About this task: In your copy, leave out the pictures and repeat the entries below exactly.

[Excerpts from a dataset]

━━━━━━━━━━━━━━━━━━━━

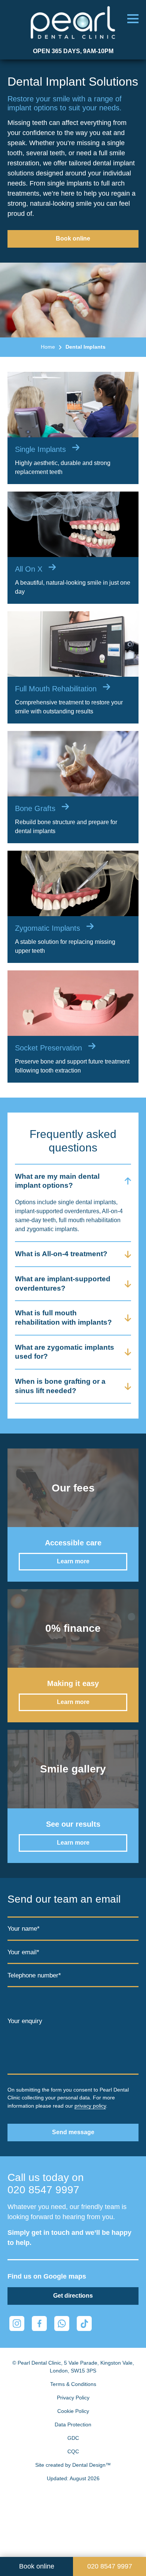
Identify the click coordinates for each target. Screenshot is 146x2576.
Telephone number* (34, 1975)
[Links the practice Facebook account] (39, 2323)
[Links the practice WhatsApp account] (61, 2323)
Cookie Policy (73, 2411)
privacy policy (90, 2106)
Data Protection (73, 2424)
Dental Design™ (91, 2465)
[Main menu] (133, 18)
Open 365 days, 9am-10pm (73, 51)
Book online (73, 238)
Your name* (23, 1928)
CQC (73, 2451)
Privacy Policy (73, 2398)
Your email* (23, 1952)
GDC (73, 2438)
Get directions (73, 2295)
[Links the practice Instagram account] (16, 2323)
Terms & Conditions (73, 2384)
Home (48, 347)
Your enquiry (24, 2021)
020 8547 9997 (43, 2190)
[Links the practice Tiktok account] (84, 2323)
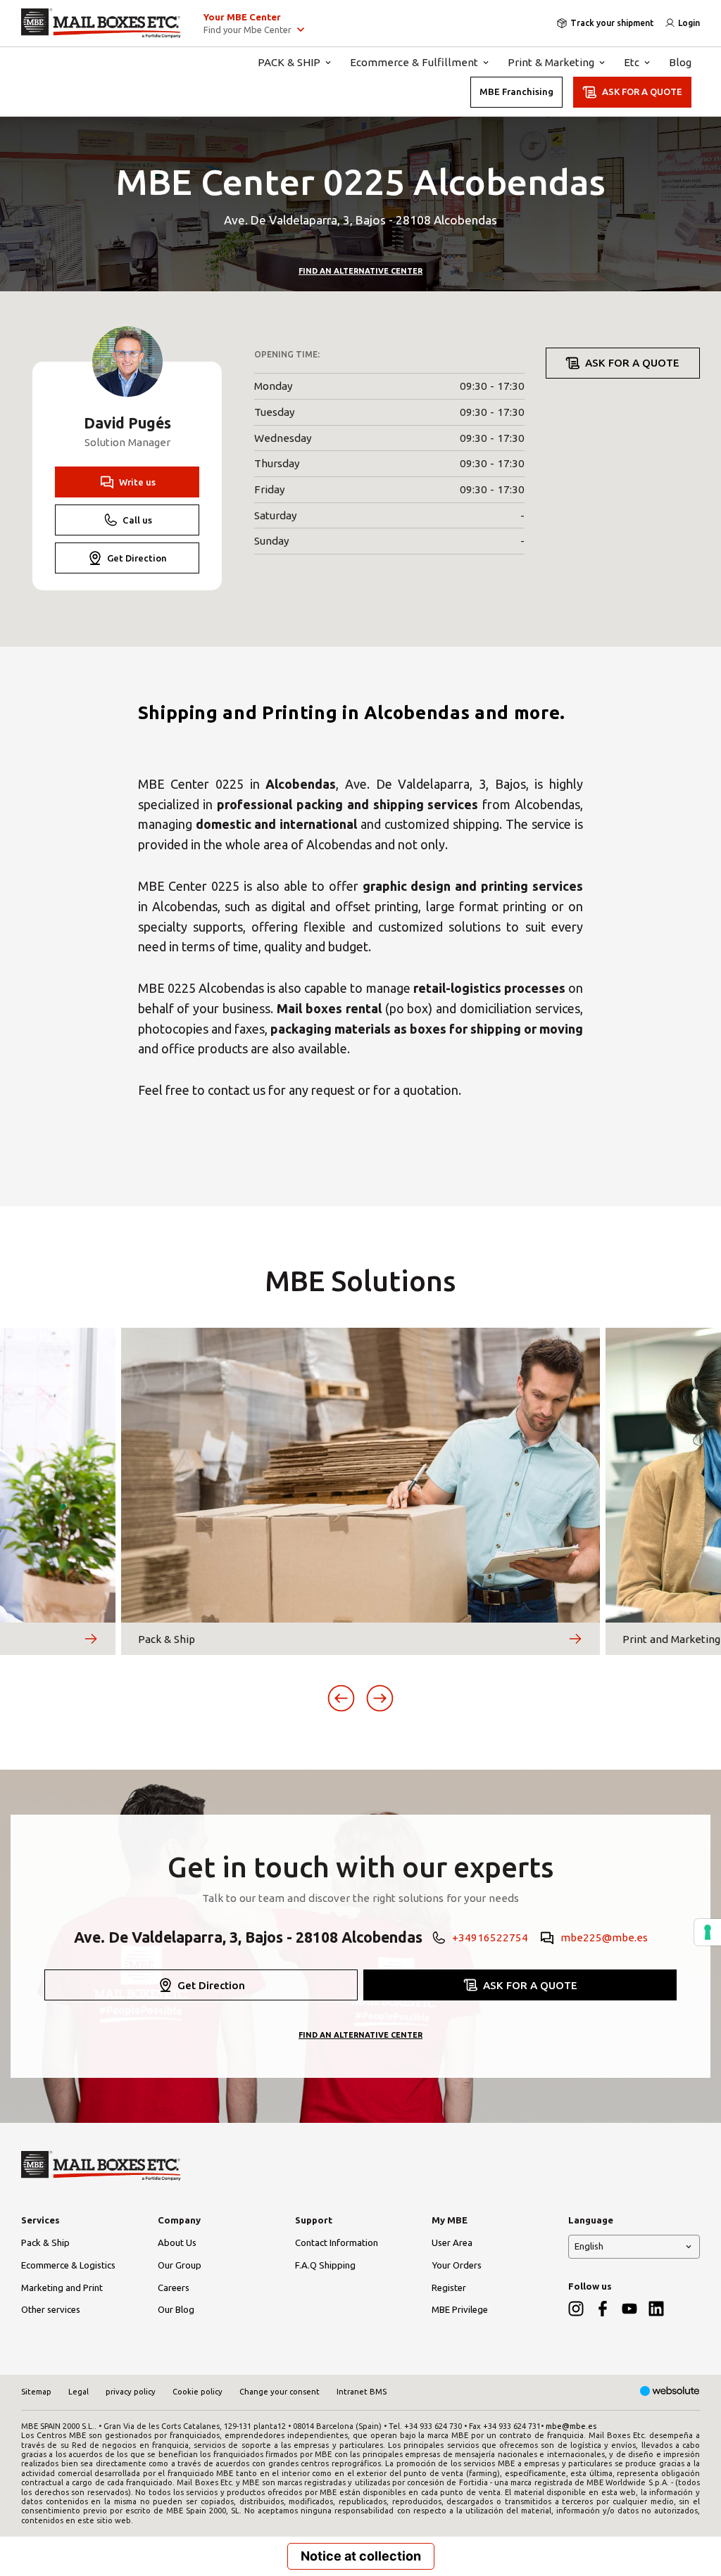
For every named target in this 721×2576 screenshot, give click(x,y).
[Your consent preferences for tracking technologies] (707, 1932)
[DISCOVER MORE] (91, 1639)
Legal (78, 2391)
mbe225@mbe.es (604, 1937)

━━━━━━━━━━━━━━━━━━━━

The completed task:
Identify the click coordinates for each target. Screenshot is 146x2576.
Telephone number* (34, 1975)
[Links the practice Facebook account] (39, 2323)
[Links the practice WhatsApp account] (61, 2323)
Cookie Policy (73, 2411)
privacy policy (90, 2106)
Data Protection (73, 2424)
Dental Design™ (91, 2465)
[Main menu] (133, 18)
Open 365 days, 9am-10pm (73, 51)
Book online (73, 238)
Your name* (23, 1928)
CQC (73, 2451)
Privacy Policy (73, 2398)
Your email* (23, 1952)
GDC (73, 2438)
Get directions (73, 2295)
[Links the practice Instagram account] (16, 2323)
Terms & Conditions (73, 2384)
Home (48, 347)
Your enquiry (24, 2021)
020 8547 9997 (43, 2190)
[Links the practice Tiktok account] (84, 2323)
For every named target in this 721×2576 screenshot, give click(x,y).
[Your consent preferences for tracking technologies] (707, 1932)
[DISCOVER MORE] (91, 1639)
Legal (78, 2391)
mbe225@mbe.es (604, 1937)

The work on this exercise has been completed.